2017 Keynote Speaker
Dr. Erica Neeganawedgin
Erica Neeganagwedgin(Taino) is an Assistant Professor in Critical policy, Equity and Leadership Studies at Western University’s Faculty of Education. She graduated from the Ontario Institute for Studies in Education at the University of Toronto where she earned a Master of Arts degree with a specialization in Indigenous Education and a PhD in Sociology and Equity Studies in Education. Her areas of teaching and research interests include Indigenous knowledge systems and Intellectual Traditions; Indigenous epistemologies; Indigenous history and educational policies; history of Indigenous Education in North American contexts, identity and comparative historical race/cultural relations in the North American context. Erica has taught and engaged in curriculum design and program development at a number of higher education institutions in Canada.
Dr. Julie Byrd Clark
Dr. Julie Byrd Clark is Professor of Applied Linguistics, French Language Pedagogy, and Intercultural Education at the Faculty of Education at Western University, Canada. Her interdisciplinary work is recognized both nationally and internationally for its contributions to understanding social processes involved in language learning, teaching and education. particularly as concerns social identity construction, multilingualism and social justice. Dr. Byrd Clark has published in many different venues, but some of her seminal works include the publication of two books: Multilingualism, citizenship, and identity: Voices of youth and symbolic investments in an urban, globalized, world (2009, Continuum/Bloomsbury); and Reflexivity in language and intercultural education: Rethinking multilingualism and interculturality (with Dervin, 2014, Routledge) and a recent guest-edited special issue, Transdisciplinary Approaches to language learning and teaching in transnational times (L2 Journal, vol. 8 issue 4).
Dr. Deanna Friesen
I am an Assistant professor in the Applied Psychology research group at the Faculty of Education. I study bilingualism and its impact on language and cognitive processing. Specifically, I am investigating how bilingualism as a life experience modifies language use and how the cognitive system responds to the need to manage two languages. This work includes investigations of bilingual word recognition, sentence processing and speech perception. My current projects are examining how individual differences in language proficiency and executive control ability are related to how bilinguals activate knowledge from both of their languages when reading sentences and words. I have been using behavioural, eye-tracking, and neural (i.e., EEG) measures to address these questions. Additionally, I am investigating how to support reading comprehension in bilingual readers. To this end, I am investigating what reading strategies are employed by pre-service teachers of second language learners in their own reading and how this may translate to their practice. I am also examining the relationship between language proficiency, executive control ability and reading strategy use in bilingual students. The goal is to determine characteristics that differentiate successful bilingual readers from less successful readers to support reading development in bilingual students who are struggling.

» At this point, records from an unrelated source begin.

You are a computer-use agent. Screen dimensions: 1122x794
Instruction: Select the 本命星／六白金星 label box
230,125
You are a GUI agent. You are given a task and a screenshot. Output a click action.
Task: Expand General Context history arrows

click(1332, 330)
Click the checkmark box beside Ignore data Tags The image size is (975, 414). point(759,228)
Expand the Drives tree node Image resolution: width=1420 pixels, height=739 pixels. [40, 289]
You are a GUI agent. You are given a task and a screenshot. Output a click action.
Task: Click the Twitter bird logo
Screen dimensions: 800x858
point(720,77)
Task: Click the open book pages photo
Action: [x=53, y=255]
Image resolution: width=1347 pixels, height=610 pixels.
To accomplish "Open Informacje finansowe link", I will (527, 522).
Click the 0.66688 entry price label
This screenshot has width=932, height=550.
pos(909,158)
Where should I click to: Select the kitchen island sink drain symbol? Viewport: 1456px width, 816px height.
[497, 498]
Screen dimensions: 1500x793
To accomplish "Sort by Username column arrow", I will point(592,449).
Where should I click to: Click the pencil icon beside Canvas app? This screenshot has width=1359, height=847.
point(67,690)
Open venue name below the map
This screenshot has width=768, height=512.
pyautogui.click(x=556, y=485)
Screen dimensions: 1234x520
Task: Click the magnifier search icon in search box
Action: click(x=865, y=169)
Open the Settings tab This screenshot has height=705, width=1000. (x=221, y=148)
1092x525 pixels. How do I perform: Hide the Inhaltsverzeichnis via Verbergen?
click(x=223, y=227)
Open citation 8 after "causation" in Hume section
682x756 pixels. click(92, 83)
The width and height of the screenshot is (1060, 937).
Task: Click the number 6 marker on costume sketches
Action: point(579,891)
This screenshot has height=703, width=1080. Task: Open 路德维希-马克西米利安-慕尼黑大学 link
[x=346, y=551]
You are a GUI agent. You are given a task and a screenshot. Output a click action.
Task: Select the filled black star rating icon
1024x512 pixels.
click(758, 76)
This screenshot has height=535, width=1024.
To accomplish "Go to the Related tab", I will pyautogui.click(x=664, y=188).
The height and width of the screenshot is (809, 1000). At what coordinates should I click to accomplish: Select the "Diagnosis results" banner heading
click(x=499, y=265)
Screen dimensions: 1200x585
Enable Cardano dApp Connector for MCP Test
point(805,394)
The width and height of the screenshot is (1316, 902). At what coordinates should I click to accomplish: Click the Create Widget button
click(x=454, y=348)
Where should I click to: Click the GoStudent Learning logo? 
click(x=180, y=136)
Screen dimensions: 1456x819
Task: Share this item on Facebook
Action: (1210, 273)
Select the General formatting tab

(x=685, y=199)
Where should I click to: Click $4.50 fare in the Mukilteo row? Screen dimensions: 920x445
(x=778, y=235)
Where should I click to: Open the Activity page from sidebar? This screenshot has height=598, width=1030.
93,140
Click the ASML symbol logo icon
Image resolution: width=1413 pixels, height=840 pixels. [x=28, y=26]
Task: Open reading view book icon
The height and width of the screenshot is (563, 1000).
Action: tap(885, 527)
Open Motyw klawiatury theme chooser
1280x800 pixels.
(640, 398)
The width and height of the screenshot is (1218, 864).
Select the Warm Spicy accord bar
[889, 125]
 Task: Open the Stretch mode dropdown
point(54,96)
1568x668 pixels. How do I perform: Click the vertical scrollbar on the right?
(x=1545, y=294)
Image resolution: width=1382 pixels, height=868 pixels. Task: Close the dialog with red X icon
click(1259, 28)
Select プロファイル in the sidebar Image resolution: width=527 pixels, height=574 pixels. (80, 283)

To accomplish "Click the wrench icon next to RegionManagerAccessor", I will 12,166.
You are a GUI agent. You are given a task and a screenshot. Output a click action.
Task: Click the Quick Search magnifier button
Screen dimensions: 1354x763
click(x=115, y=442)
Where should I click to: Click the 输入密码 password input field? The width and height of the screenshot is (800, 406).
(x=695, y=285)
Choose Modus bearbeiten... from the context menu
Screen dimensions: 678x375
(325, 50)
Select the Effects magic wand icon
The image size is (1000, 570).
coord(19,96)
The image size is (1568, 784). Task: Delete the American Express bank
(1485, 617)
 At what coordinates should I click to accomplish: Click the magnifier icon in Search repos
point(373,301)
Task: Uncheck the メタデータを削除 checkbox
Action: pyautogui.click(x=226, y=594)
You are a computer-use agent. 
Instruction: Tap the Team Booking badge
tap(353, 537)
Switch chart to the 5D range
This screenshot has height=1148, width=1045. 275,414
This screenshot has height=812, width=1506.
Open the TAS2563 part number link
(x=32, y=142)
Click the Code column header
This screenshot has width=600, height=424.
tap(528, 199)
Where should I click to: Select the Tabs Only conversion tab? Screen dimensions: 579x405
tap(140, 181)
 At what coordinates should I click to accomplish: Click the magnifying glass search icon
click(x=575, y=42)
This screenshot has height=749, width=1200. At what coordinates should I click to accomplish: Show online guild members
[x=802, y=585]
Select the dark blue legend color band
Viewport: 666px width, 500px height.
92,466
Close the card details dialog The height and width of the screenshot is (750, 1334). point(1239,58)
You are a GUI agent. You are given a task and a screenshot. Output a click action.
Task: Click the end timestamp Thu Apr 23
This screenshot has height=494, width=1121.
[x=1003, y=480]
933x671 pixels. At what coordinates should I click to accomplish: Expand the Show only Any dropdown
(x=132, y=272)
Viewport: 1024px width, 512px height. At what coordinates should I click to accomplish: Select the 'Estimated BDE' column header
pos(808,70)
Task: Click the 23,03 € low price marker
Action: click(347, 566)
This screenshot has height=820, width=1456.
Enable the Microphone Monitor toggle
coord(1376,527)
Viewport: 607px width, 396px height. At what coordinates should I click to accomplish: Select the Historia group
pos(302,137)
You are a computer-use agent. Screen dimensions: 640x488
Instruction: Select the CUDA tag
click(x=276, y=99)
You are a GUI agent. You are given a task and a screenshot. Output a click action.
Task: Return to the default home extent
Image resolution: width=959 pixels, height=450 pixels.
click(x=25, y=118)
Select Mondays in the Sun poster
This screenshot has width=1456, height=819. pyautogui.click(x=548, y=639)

Dr. Veronica Pacini-Ketchabaw
Veronica Pacini-Ketchabaw a Professor of Early Childhood Education in the Faculty of Education at Western University in Ontario, Canada. Her current research, within the Common World Childhoods Research Collective, traces the common world relations of children with places, materials, and other species. She has published on a diversity of topics relating to early childhood, including Encounters with Materials in Early Childhood Education (Routledge, 2017), Unsettling the Colonial Places and Spaces of Early Childhood Education (Routledge, 2015), Journeys: Reconceptualizing Early Childhood Practices (University of Toronto Press, 2014), and Flows, Rhythms, and Intensities of Early Childhood Education Curriculum(Peter Lang, 2010). Veronica is currently working, with my colleague Affrica Taylor, on a book entitled Children and Animals: Common World Ethics for Entangled Lives (Routledge). She is a co-editor of the open access Journal of Childhood Studies and the Bloomsbury book series Feminist Thought in Childhood Research.